I had one hell of a networking problem crop up at a client the other day. I was called in to troubleshoot an odd problem where some machines suddenly could not get to the internet... sometimes.

Damn I just LOVE problems that start like this. I poked around and checked their router and rebooted their shittier-than-turds Dell VLAN switches and came up with nothing.

The router has several interfaces and the only ones being affected where those which have VLAN's on them, so I was fairly suspicious of those Dell switches since they've given me trouble with VLAN's before, but the symptoms here were downright bizarre.

I did some packet monitoring and some other experimentation and came up with the following observations:

- Local internetwork traffic is mostly passed just fine (there was one case where we saw some packet loss from one VLAN subnet to another but it could have been a fluke)
- From the affected machines, Internet bound traffic goes in the switch and never comes out-- doesn't even make it to the router.
- Moving devices from one switch port to another would sometimes make them work--or if they were working, fail to work. But the problem was never static across any given ports.

After several hours of troubleshooting and headscratching, I had but one pathetically weak theory.
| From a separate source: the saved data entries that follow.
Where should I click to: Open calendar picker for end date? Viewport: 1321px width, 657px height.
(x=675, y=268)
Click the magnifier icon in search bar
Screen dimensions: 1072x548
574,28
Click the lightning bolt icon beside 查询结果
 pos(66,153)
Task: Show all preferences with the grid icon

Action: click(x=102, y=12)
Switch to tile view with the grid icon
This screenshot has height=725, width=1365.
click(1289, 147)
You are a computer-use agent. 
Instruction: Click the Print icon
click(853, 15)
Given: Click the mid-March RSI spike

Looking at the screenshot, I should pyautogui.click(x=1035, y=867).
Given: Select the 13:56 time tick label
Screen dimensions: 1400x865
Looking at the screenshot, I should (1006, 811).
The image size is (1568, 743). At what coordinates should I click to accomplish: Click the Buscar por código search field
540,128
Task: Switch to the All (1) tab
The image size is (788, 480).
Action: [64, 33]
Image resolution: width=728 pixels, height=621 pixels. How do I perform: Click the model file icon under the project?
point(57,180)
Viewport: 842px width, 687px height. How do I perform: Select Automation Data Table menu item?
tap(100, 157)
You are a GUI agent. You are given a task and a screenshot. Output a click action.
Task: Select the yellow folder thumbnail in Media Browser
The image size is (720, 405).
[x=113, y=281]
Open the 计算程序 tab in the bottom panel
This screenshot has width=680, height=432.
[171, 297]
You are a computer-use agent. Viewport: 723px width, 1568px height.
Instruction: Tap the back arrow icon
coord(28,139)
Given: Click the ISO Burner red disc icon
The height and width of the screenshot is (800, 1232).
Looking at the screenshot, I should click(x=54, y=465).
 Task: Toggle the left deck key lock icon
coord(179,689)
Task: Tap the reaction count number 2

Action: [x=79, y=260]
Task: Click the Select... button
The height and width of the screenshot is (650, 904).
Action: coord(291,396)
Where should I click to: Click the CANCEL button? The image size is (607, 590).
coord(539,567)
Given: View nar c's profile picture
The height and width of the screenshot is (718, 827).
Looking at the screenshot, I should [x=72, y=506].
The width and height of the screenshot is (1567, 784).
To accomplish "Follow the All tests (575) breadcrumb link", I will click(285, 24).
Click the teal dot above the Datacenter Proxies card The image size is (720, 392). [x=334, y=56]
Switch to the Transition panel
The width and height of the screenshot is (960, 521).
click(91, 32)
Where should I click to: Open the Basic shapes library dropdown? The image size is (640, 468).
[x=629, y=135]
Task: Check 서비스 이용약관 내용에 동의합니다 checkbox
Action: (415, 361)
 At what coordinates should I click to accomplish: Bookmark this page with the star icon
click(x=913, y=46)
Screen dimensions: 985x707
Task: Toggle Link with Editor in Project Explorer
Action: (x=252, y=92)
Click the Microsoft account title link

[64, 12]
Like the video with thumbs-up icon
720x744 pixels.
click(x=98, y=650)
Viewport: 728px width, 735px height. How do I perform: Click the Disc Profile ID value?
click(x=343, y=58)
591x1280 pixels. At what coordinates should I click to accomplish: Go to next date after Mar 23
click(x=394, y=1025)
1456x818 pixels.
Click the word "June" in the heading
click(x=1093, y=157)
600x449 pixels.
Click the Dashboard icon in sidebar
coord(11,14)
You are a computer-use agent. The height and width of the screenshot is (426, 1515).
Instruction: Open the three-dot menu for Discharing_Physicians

I knew that new device had been connected to the network, and we eventually found that after unplugging this device, the problem seemed to gradually clear up, however plugging the device in did not reintroduce the problem, at least not within a reasonable period of time. The new device was connected across a hallway using a patch cable that was getting walked on. The cable under the hallway rug was stupid yes, but I didn't immediately associate it with this strange network-wide problem, but that became my main hypothesis, because everything else had been eliminated.

So we tested it. We went and started jumping up and down on the cable and sure enough, some of the machines on the network lost Internet connectivity. And unplugging the cable and rebooting the switches restored it.

So there you have it. Bad patch cables can seriously fuck up your network, especially if you're using Dell switches. But wait, how does one broken cable connected from a switch to just one device cause only certain packets with certain destinations to disappear? I HAVE NO FUCKING CLUE!